10 Gene Regulatory Networks (pySCENIC)

How do Transcription Factors (TFs) regulate target genes? Traditional differential expression analysis only tells you “which genes changed,” but SCENIC tells you “who is issuing the commands.”

If you have ever run the legacy R version of SCENIC, you undoubtedly remember its excruciatingly slow speed and the requirement to download tens of gigabytes of local databases. Today, the Python-based pySCENIC (powered by GRNBoost2) completely crushes the original R version in both speed and performance.

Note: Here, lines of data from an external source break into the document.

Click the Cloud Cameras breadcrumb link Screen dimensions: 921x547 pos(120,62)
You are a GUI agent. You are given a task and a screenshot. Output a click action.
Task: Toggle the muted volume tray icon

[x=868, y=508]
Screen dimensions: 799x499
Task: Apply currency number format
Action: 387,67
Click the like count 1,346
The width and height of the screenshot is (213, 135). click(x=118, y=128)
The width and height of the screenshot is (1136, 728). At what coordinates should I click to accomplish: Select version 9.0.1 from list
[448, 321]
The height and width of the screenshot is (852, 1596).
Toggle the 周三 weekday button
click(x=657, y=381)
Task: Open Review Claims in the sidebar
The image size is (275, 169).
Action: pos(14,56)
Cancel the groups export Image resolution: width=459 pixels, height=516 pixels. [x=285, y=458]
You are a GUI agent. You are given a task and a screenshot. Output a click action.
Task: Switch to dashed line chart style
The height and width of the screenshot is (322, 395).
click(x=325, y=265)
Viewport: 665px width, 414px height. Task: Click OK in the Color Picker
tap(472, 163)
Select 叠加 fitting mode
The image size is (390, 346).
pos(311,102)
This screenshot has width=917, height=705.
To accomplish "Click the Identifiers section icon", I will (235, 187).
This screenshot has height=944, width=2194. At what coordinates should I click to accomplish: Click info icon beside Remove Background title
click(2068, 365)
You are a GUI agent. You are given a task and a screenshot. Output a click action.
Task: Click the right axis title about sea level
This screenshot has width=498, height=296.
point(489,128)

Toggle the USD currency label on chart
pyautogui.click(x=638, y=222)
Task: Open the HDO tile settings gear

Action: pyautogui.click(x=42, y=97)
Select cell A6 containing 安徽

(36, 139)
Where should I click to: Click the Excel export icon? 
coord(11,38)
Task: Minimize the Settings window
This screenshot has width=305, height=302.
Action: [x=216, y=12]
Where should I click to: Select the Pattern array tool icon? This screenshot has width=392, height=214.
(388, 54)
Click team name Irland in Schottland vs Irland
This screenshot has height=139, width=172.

Rather than forcing users to leave the SingleCellExperiment workflow and manually manage a separate Python environment, sclet brings this functionality back into the same state-aware framework. Leveraging the basilisk isolated environment, it provides a native sclet entry point to pySCENIC: RunSCENIC().

The examples in this chapter are shown but not executed during book rendering. A realistic pySCENIC workflow depends on external transcription-factor lists and cisTarget ranking databases, so it is more honest to present the code as a template that readers can adapt to their own resources. In practice, the limiting factor is not the Python environment itself, but the requirement to provide large database files that are version-matched to the species and genome build of your dataset.

10.1 Environment and Data Preparation

You no longer need to manually configure complex Python environments or wrestle with conda conflicts. sclet securely prepares the sandbox in the background. You only need to provide three things: 1. Your single-cell expression matrix (SCE object) 2. A list of transcription factors (.txt) 3. The Motif database file (in Feather format)

For most human or mouse analyses, this also means checking that your TF list, motif annotation table, and cisTarget ranking database all come from the same release family before you start the run.

library(sclet)
# Assuming 'sce' is your pre-processed object

# Specify the paths to your downloaded databases
tfs_path <- "path/to/hs_hgnc_tfs.txt"
database_paths <- c(
  "path/to/hg38__refseq-r80__10kb_up_and_down_tss.mc9nr.feather"
)
motif_annotations_path <- "path/to/motifs-v9-nr.hgnc-m0.001-o0.0.tbl"

10.2 One-Click Inference and Scoring

Next, call RunSCENIC(). All heavy lifting—GRNBoost2 inference, Motif pruning, and AUCell scoring—will be executed blazingly fast in the Python backend.

sce <- RunSCENIC(
  sce,
  tfs_path = tfs_path,
  motif_annotations_path = motif_annotations_path,
  database_paths = database_paths,
  assay_use = "counts",
  num_workers = 8
) # Supports multi-threading

10.3 Result Retrieval and State Awareness

After the run, where does the massive AUCell scoring matrix (tens of thousands of cells by hundreds of regulons) go?

To keep the main SCE object clean and performant, sclet mounts this large scoring matrix as an altExp (Alternative Experiment) and records it in the scenic state.

# Check the SCENIC state provenance
get_scenic(sce)

# Extract the AUCell matrix for downstream analysis
auc_matrix <- SingleCellExperiment::altExp(sce, "SCENIC_AUC")

Bottom Line: You can now directly perform dimensionality reduction and clustering on this auc_matrix to see if your cells group together based on “regulatory network activity” rather than just “gene expression levels”.